A friend of mine made these up while we were bored in math class and, if you're a history nerd like us, they are basically the funniest things ever. Hope y'all enjoy!


Top 10 AP US History Pickup Lines
10. Want to make the Cold War hot?
9. My court packing plan isn't my only packing plan...
8. Want to play War of 1812? I'll light your White House on fire...
7. There's a reason they say I started the Era of Good Feelings...
6. Can I annex your territory after class?
5. Do you want to help me with my project on the tit...I'm sorry...TET offensive?
4. I'll be your secretary of the interior!
3. I bet if Jefferson had met you he would have vetoed the Non-Intercourse Act.
2. Want to go back to my place and discuss Big Stick Diplomacy?
1. Want to reenact the Battle of the Bulge?


----------



## manu1959

theendofthered said:
			
		

> A friend of mine made these up while we were bored in math class and, if you're a history nerd like us, they are basically the funniest things ever.

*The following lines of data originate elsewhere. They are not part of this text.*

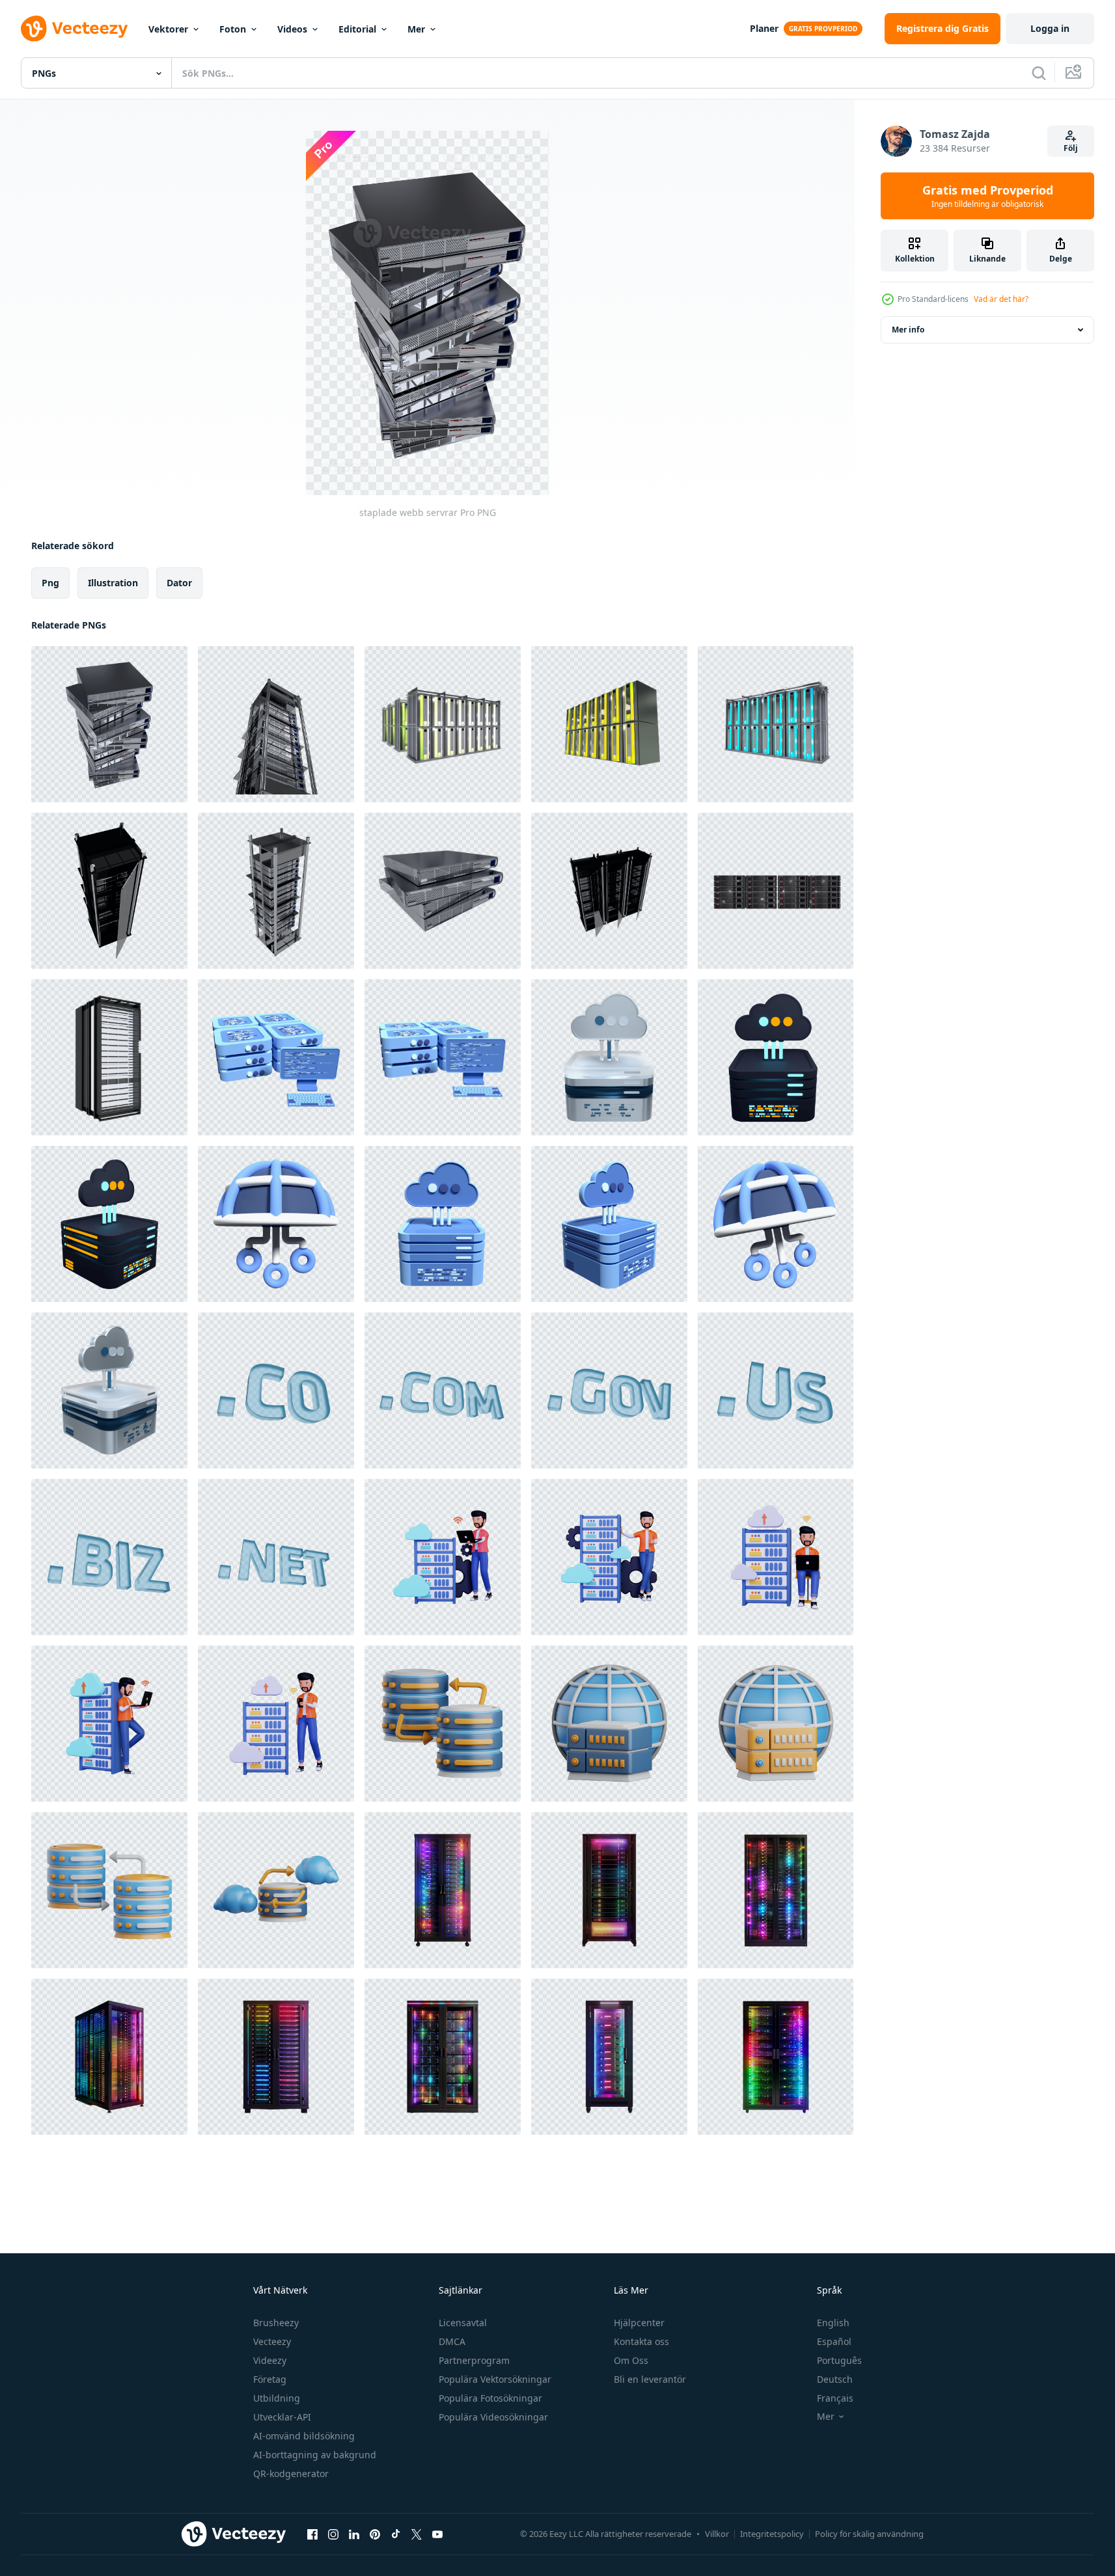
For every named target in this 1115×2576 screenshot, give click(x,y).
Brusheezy (276, 2322)
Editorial (357, 29)
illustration (113, 582)
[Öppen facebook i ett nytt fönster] (312, 2534)
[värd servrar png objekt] (775, 891)
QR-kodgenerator (291, 2473)
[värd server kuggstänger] (609, 891)
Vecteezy (272, 2341)
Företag (269, 2379)
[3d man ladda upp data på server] (775, 1557)
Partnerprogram (474, 2360)
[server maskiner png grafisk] (775, 724)
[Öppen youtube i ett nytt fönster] (437, 2534)
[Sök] (1039, 73)
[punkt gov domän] (609, 1390)
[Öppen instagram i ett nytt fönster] (333, 2534)
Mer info (908, 329)
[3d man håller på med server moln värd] (609, 1557)
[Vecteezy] (74, 29)
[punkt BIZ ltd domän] (109, 1557)
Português (839, 2360)
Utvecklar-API (282, 2417)
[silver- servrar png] (443, 891)
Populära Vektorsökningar (495, 2379)
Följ (1071, 148)
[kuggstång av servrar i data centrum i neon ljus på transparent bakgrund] (443, 1890)
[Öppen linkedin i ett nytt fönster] (354, 2534)
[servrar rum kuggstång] (276, 891)
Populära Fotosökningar (490, 2398)
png (50, 582)
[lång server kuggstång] (276, 724)
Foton (232, 29)
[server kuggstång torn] (109, 891)
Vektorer (168, 29)
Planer (764, 28)
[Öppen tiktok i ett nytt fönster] (396, 2534)
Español (834, 2341)
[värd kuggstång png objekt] (109, 1057)
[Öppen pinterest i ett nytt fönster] (375, 2534)
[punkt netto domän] (276, 1557)
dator (179, 582)
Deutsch (835, 2379)
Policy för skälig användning (869, 2534)
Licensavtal (463, 2322)
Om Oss (631, 2360)
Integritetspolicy (772, 2534)
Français (835, 2398)
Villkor (717, 2534)
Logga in (1049, 28)
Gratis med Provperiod (987, 196)
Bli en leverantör (650, 2379)
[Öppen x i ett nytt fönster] (416, 2534)
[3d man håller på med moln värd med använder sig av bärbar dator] (443, 1557)
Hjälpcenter (639, 2322)
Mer (416, 29)
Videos (292, 29)
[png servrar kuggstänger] (443, 724)
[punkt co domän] (276, 1390)
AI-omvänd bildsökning (304, 2436)
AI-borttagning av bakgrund (314, 2454)
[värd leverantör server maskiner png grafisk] (609, 724)
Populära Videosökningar (493, 2417)
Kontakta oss (641, 2341)
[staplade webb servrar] (109, 724)
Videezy (269, 2360)
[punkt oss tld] (775, 1390)
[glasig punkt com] (443, 1390)
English (833, 2322)
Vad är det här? (1001, 299)
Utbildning (276, 2398)
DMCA (452, 2341)
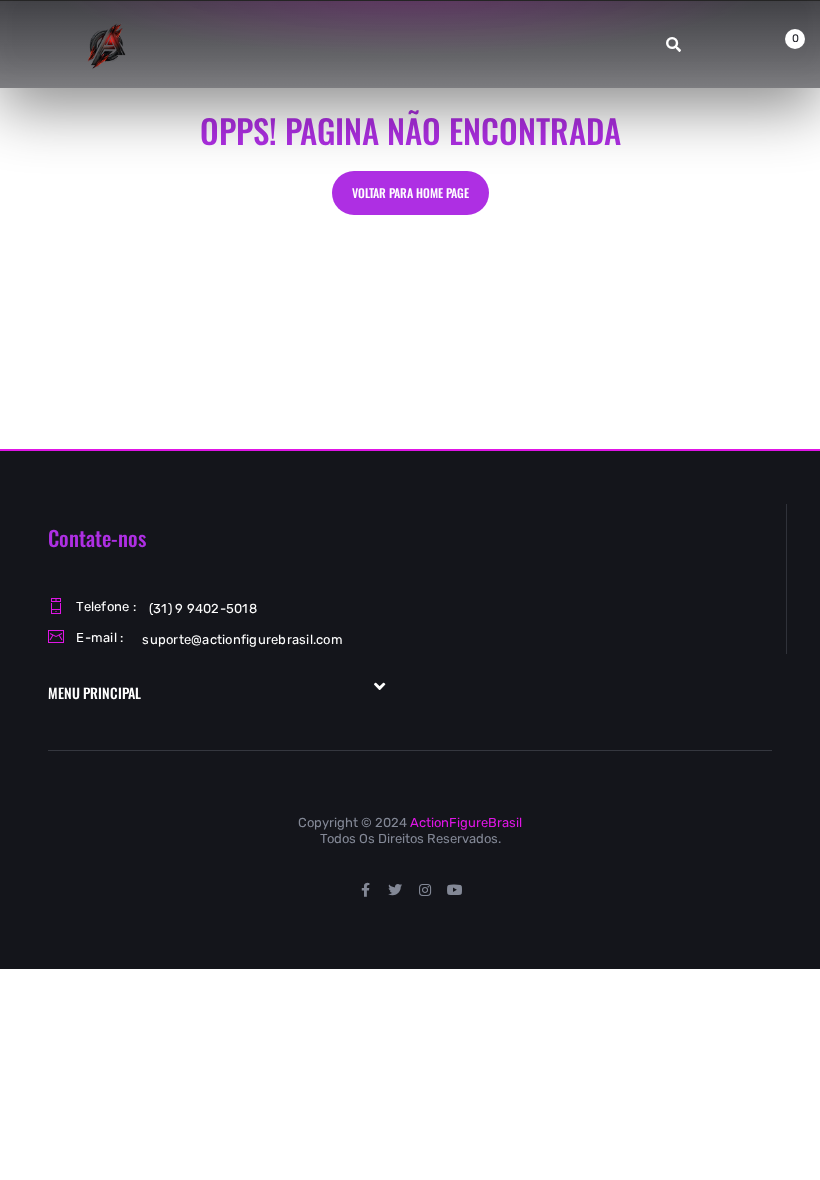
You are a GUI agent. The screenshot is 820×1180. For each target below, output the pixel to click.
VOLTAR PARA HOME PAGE (410, 192)
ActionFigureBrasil (466, 822)
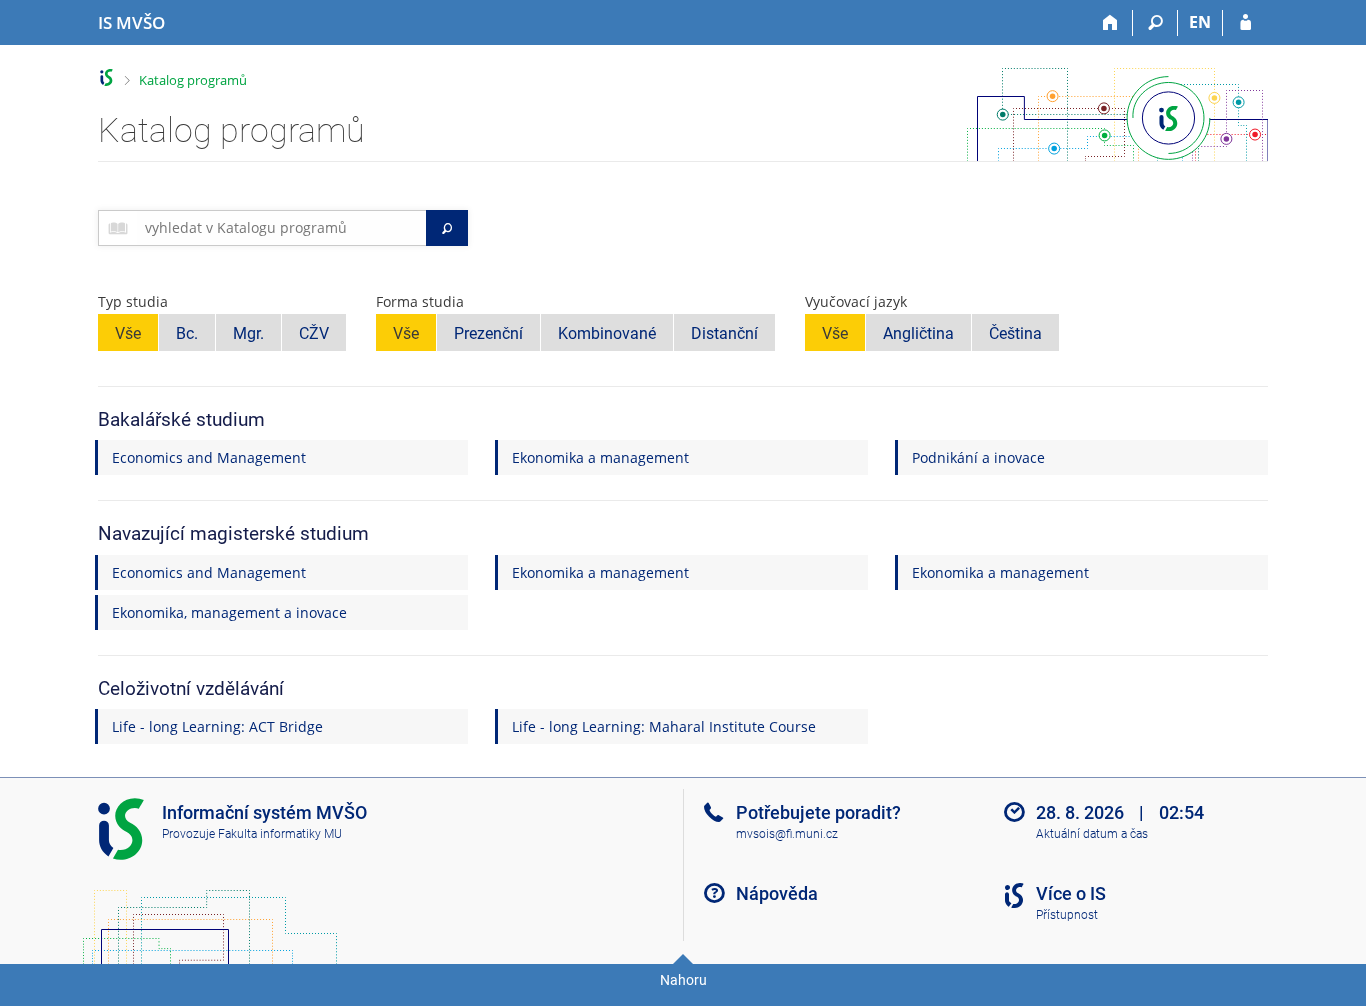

Hope y'all enjoy!
> 
> 
> Top 10 AP US History Pickup Lines
> 10. Want to make the Cold War hot?
> 9. My court packing plan isn't my only packing plan...
> 8. Want to play War of 1812? I'll light your White House on fire...
> 7. There's a reason they say I started the Era of Good Feelings...
> 6. Can I annex your territory after class?
> 5. Do you want to help me with my project on the tit...I'm sorry...TET offensive?
> 4. I'll be your secretary of the interior!
> 3. I bet if Jefferson had met you he would have vetoed the Non-Intercourse Act.
> 2. Want to go back to my place and discuss Big Stick Diplomacy?
> 1. Want to reenact the Battle of the Bulge?​




i plan on blitzkrieging Paris later today


----------



## Nienna

Oh, Honey! Next time _left justify! left justify!_


But, pretty funny.


----------



## Angelbabe91

My Friend knows some history pick up lines and they are hilarious!!!
but I'm not in US history yet so I'd mess them up but I'oll have him message me them and then I'll post them...


----------